Dealing with the Devil
Though there's much to be said about Van Helsing's character, what we focus on here is a key point in Dracula, where Van Helsing, who throughout the novel abides by the rule that discretion is the better part of valor, pulls together all he knows to be true about the black devil and reveals it to the now-allied hunting party.

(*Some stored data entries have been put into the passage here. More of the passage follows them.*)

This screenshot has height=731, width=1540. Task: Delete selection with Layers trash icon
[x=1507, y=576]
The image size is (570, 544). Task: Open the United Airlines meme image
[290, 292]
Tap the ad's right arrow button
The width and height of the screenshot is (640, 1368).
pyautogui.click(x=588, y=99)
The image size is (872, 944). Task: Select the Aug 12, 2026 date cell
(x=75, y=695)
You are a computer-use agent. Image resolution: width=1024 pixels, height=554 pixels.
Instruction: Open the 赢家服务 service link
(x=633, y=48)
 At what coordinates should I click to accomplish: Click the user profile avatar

Through the vast knowledge he possesses, Van Helsing acknowledges many of the characteristics associated with the majority of vampires and vampire hunters that follow in Dracula's fiendish footsteps, including garlic, the crucifix, beheading, confinement to his native soil, and the Host. Here is the crux of the matter, according to Van Helsing:
“The vampire live on, and cannot die by mere passing of the time, he can flourish when that he can fatten on the blood of the living. … He can grow even younger, that his vital faculties grow strenuous … He throws no shadow, he make in the mirror no reflect … He has the strength of many of his hand … He can transform himself to wolf, he can be as bat … He can come as mist which he create … He come on moonlight rays as elemental dust … He can become small … He can come out from anything or into anything, no matter how close it be bound or even fused by fire … He can see in the dark … He may not enter anywhere at first, unless there be some one of the household who bid him to come … He can only pass running water at the slack or the flood of the tide …”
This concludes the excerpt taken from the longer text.